On Unix systems, I think some files like 
	
	



```
/proc/stat
```
 or 
	
	



```
/proc/uptime
```
 are created at boot, so I could just use their timestamps. But these files don't seem to exist on FreeBSD, and I don't know what are their equivalents.

Any ideas, please?


----------



## tingo (Sep 13, 2019)

Use the who(1) command, specifically `who -b`.


----------



## yuripv (Sep 13, 2019)

Try `sysctl kern.boottime`.


----------



## Sopalajo (Sep 13, 2019)

yuripv said:


> Try `sysctl kern.boottime`.



Working. Yields result in EPOCH .
Works too on pfSense.
Thanks you.


----------



## Sopalajo (Sep 13, 2019)

tingo said:


> Use the who(1) command, specifically `who -b`.

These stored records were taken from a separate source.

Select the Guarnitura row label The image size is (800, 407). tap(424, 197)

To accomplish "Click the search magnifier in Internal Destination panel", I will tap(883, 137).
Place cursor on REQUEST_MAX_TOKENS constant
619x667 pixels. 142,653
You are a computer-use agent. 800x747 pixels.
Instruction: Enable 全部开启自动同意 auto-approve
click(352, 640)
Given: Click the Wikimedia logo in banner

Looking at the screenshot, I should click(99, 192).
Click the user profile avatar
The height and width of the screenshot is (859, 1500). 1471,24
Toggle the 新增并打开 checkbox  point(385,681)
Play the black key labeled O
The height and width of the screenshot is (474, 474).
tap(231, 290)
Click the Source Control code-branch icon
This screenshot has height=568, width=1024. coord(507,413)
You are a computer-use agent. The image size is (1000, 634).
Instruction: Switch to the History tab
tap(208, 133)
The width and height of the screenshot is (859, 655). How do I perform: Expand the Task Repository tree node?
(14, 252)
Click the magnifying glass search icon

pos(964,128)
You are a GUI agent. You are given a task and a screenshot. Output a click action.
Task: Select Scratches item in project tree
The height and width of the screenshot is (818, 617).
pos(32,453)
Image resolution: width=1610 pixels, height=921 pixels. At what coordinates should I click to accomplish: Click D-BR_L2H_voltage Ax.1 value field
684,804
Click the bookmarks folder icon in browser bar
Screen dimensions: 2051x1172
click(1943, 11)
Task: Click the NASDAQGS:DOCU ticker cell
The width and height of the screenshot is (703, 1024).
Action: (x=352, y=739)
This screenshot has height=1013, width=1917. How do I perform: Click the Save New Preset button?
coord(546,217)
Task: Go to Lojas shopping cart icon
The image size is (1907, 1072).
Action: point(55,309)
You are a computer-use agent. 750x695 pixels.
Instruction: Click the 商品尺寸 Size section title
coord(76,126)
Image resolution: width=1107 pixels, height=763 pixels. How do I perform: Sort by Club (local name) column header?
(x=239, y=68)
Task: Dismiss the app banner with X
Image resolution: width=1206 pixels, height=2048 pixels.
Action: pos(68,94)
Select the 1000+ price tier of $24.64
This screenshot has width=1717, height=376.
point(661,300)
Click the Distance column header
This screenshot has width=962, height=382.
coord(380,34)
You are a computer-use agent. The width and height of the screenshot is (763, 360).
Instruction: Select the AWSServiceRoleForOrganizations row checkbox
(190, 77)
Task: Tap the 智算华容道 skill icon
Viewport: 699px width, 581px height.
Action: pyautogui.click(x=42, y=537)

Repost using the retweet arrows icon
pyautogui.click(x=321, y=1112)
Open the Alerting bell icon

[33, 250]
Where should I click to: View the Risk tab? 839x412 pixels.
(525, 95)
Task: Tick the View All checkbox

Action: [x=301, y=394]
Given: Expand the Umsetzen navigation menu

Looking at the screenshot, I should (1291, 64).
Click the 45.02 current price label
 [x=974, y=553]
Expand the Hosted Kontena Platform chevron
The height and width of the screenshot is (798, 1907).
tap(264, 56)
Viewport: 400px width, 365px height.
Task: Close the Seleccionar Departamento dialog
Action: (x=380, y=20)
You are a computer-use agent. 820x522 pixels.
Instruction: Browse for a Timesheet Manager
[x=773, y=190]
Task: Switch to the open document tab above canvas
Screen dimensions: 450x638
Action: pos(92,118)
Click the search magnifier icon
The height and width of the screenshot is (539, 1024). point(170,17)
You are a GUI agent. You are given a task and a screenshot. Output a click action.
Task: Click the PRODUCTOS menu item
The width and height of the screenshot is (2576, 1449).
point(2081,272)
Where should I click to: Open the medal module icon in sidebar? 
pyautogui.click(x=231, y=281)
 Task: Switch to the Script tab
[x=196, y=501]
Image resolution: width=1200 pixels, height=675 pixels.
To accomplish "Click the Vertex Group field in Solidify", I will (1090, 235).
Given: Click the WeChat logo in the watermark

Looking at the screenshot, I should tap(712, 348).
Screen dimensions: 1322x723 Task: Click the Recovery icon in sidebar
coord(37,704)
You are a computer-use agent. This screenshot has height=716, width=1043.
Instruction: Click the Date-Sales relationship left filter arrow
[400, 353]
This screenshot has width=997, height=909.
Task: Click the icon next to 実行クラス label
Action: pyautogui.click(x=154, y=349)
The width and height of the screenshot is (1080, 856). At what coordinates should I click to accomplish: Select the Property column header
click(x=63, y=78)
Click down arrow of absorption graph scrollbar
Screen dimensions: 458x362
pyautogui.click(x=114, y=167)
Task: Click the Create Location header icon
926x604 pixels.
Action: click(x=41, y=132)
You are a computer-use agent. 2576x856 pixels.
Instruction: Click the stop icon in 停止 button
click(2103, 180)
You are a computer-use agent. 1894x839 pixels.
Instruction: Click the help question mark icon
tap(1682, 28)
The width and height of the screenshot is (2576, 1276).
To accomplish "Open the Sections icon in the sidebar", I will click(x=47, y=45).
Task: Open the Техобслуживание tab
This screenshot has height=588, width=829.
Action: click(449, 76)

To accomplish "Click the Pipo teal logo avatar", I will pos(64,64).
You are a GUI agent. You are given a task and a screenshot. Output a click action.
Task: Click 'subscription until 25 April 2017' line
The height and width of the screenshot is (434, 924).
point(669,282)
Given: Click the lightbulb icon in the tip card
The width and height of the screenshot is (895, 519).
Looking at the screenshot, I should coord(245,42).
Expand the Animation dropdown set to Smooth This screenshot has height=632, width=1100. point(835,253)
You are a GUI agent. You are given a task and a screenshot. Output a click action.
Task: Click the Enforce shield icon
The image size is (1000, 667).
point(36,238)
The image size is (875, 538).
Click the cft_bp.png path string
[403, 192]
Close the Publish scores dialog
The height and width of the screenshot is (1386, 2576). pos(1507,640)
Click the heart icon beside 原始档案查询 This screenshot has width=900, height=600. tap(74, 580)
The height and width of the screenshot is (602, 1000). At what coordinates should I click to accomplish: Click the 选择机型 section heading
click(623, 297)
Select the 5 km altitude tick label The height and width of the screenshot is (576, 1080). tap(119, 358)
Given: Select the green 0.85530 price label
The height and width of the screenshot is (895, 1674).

Not working on pfSense: yields no output.


----------



## George (Sep 13, 2019)

The man file of `who` says that option "-b" gives the time of the last re-boot. Whereas `who -bTu` or `who -a` shows the time of the system boot, not restricted to reboots.


----------



## tingo (Sep 14, 2019)

Sopalajo said:


> Not working on pfSense: yields no output.


ah, but you see - you asked about FreeBSD, on a FreeBSD forum. Not pfSense - which isn't FreeBSD.


----------



## tingo (Sep 14, 2019)

Elazar said:


> The man file of `who` says that option "-b" gives the time of the last re-boot. Whereas `who -bTu` or `who -a` shows the time of the system boot, not restricted to reboots.


Good - you should always (try to) verify information yourself (as you have done here) instead of assuming that the information others give you is correct, complete and relevant.


----------



## SirDice (Sep 16, 2019)

Sopalajo said:


> Not working on pfSense: yields no output.


In case you didn't read the rules: PC-BSD, FreeNAS, XigmaNAS, and all other FreeBSD Derivatives


----------



## Sopalajo (Sep 16, 2019)

Yes, my question was about FreeBSD, not pfSense; the 
	
	



```
who -b
```
 method worked fine on FreeBSD, but I have been able to try it too on pfSense, and I was assuming some pfSense user arriving here (some times, like when scripting, you do prefer the standard method, instead of the specific one) could use that info.

I will avoid speaking too about pfSense the next time, no problem.


----------



## LakeCowabunga (Sep 30, 2019)

Elazar said:


> Whereas `who -bTu` or `who -a` shows the time of the system boot, not restricted to reboots.



Hey, thanks!  Just tested, and also works on Darwin unix.


----------